■ **Data provided**
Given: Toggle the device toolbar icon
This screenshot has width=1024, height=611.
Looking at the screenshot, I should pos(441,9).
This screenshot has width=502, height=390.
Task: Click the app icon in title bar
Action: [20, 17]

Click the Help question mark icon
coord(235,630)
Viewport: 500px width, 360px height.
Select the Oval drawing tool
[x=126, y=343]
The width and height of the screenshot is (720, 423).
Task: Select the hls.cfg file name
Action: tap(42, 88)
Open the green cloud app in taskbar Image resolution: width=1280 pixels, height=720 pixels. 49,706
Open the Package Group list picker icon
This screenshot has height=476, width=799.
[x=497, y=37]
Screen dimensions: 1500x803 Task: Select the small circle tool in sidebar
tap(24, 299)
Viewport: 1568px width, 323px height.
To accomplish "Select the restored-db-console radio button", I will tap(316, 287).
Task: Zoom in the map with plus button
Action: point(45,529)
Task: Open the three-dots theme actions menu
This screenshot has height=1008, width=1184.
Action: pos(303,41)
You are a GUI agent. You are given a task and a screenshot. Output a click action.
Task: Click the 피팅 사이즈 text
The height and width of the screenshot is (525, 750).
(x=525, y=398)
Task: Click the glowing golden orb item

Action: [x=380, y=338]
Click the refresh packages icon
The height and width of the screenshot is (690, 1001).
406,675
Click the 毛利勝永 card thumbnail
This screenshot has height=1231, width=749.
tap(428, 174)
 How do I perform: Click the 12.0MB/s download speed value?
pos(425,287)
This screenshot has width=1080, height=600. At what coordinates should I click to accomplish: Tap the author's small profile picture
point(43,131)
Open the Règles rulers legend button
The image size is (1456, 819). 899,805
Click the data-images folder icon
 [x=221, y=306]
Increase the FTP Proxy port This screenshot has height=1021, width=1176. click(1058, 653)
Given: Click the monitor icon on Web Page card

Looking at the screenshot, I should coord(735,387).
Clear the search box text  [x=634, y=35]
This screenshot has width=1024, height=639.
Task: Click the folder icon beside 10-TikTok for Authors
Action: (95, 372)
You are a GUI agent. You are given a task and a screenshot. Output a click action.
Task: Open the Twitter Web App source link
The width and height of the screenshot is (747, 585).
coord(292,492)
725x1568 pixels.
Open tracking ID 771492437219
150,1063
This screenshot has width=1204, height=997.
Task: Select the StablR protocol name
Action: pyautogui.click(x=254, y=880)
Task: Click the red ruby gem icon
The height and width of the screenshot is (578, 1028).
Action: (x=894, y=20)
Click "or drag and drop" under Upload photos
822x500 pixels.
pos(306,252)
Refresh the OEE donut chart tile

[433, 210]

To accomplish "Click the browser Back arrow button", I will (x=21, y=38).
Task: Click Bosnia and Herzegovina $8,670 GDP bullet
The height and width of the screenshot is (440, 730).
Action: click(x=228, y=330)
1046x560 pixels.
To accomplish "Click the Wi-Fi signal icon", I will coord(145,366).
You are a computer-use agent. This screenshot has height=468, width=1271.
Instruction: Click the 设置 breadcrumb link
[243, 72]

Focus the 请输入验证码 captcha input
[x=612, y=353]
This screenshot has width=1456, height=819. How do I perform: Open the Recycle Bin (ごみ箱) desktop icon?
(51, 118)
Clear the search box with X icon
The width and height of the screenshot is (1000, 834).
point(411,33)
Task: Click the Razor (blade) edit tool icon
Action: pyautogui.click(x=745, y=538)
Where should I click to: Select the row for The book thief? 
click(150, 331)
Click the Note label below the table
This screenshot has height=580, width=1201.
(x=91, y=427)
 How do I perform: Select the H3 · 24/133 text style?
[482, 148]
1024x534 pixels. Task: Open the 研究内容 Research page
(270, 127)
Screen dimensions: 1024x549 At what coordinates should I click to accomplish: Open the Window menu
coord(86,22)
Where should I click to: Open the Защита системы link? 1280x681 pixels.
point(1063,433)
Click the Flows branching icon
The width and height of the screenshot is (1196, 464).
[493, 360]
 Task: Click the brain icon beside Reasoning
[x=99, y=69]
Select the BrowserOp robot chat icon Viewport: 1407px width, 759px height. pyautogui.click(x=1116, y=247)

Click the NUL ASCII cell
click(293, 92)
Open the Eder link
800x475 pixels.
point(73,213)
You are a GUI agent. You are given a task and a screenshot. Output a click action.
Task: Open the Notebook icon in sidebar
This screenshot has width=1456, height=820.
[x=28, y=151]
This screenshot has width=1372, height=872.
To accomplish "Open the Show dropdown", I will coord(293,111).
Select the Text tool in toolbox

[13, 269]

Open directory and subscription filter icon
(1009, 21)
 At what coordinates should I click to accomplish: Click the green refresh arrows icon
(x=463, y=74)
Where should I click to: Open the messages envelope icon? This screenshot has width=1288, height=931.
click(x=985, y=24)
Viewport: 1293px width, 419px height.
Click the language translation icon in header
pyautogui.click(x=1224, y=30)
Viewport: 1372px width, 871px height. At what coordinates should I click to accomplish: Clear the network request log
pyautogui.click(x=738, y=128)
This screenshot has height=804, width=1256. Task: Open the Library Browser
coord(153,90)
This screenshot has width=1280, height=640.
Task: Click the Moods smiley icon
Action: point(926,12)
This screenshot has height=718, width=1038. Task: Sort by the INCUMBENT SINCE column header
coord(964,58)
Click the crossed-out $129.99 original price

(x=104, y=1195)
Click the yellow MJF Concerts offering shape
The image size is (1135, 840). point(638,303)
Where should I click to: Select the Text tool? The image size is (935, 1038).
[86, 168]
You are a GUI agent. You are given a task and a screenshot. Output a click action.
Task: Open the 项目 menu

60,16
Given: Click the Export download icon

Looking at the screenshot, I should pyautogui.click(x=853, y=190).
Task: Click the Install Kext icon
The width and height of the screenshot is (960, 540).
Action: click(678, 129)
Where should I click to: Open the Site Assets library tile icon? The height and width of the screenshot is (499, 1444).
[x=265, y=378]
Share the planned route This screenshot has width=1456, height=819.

■ **Exercise instructions**
How many lines in the rows above contain the string "pyautogui"? Case counts, and the reply should be the number alone.

■ **Response to the exercise**
6